Raw data »
=-=-=-=-=
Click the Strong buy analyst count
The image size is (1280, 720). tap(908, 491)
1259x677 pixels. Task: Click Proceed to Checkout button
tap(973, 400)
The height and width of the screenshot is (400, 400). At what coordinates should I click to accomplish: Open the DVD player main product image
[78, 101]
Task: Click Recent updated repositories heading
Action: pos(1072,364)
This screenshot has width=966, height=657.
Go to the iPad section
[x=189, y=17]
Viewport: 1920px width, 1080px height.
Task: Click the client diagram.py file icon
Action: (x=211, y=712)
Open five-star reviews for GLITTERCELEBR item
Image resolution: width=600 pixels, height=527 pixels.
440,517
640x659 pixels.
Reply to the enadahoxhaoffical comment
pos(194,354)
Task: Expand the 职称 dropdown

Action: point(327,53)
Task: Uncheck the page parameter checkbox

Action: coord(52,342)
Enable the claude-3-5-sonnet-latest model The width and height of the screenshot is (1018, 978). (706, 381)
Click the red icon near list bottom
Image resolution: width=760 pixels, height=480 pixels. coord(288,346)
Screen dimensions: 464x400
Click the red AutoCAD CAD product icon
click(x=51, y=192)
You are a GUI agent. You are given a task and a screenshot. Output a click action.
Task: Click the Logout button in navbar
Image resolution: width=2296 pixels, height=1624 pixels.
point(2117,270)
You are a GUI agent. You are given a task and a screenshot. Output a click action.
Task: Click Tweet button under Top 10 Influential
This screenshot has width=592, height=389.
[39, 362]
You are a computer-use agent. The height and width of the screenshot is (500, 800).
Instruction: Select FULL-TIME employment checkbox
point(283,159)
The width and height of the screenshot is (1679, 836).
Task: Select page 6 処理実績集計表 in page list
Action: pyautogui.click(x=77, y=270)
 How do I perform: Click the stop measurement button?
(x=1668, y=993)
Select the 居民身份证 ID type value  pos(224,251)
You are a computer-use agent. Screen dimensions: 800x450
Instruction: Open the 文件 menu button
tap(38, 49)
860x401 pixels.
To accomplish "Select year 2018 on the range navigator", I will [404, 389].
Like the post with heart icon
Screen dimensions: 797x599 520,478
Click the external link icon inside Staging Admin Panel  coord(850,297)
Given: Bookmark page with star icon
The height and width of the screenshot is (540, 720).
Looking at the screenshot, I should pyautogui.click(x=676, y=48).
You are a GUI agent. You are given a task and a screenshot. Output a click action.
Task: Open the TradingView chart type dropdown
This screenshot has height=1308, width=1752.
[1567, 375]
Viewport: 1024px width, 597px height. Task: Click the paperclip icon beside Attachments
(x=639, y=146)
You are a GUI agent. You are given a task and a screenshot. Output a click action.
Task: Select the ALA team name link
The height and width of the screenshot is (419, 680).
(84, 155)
=-=-=-=-=
Problem description » Look over the material and return every line where the word "link" is found.

Reply to the exercise »
Click the external link icon inside Staging Admin Panel  coord(850,297)
Task: Select the ALA team name link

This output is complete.